─── DATA FOR REVIEW ───
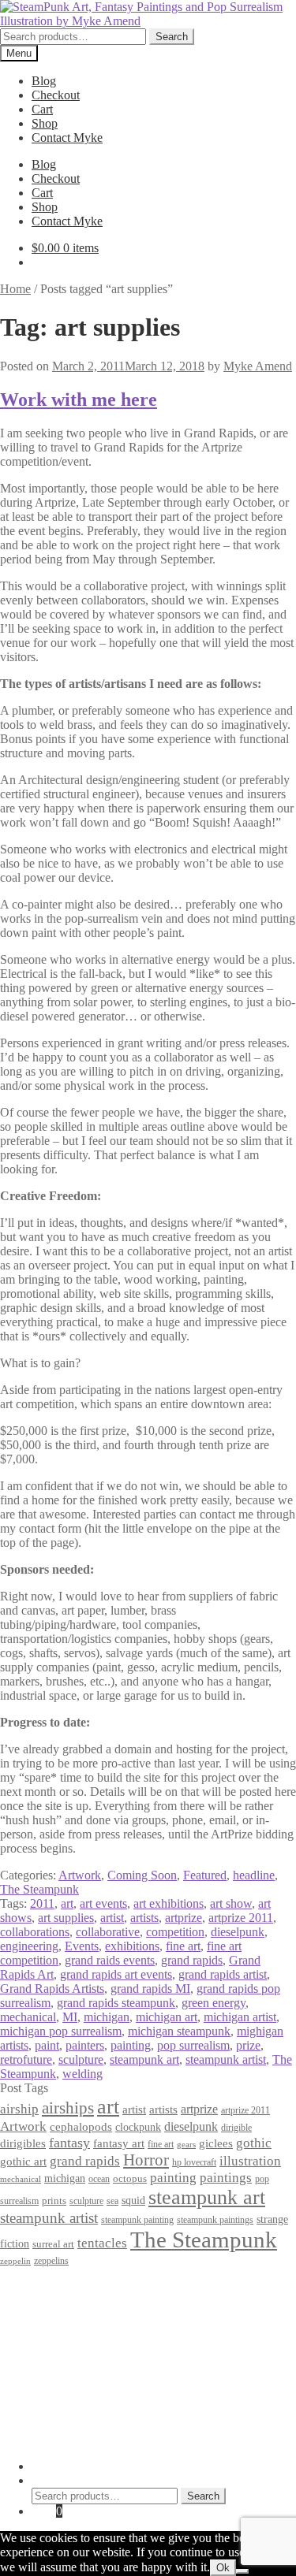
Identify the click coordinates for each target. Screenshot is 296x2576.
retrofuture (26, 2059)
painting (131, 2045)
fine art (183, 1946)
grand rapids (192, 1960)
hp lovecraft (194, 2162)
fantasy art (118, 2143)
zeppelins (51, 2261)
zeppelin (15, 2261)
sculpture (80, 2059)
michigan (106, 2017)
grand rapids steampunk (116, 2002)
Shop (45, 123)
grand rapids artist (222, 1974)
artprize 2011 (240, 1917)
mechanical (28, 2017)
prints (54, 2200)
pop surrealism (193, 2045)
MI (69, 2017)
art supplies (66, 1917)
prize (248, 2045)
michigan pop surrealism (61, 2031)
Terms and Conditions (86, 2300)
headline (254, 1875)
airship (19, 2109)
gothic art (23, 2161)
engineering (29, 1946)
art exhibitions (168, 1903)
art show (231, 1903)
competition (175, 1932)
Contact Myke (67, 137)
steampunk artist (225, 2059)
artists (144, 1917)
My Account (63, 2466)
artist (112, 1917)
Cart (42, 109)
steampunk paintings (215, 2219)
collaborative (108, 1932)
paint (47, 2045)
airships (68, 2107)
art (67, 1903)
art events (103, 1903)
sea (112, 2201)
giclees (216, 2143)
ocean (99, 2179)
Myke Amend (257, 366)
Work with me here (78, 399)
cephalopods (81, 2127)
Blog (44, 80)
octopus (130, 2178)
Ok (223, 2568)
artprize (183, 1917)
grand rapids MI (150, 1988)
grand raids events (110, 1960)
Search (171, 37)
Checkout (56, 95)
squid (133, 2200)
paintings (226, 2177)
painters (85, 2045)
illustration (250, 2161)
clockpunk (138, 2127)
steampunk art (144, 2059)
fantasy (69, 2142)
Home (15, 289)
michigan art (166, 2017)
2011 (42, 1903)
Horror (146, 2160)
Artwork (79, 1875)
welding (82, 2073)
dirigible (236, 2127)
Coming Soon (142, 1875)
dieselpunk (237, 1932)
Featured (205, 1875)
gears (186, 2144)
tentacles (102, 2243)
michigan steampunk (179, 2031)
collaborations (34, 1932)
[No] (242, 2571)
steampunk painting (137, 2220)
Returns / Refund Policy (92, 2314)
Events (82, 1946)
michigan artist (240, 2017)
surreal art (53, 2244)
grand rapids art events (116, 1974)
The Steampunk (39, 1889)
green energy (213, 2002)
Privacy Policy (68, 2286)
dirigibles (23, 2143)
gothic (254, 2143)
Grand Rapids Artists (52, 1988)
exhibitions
───
PROBLEM DESCRIPTION - Exactly as written, please give again the lines from the beginning of the listing through the line containing "michigan (106, 2017)", inclusive, without any pictures.

WRITTEN SOLUTION -
Identify the click coordinates for each target. Screenshot is 296x2576.
retrofuture (26, 2059)
painting (131, 2045)
fine art (183, 1946)
grand rapids (192, 1960)
hp lovecraft (194, 2162)
fantasy art (118, 2143)
zeppelins (51, 2261)
zeppelin (15, 2261)
sculpture (80, 2059)
michigan (106, 2017)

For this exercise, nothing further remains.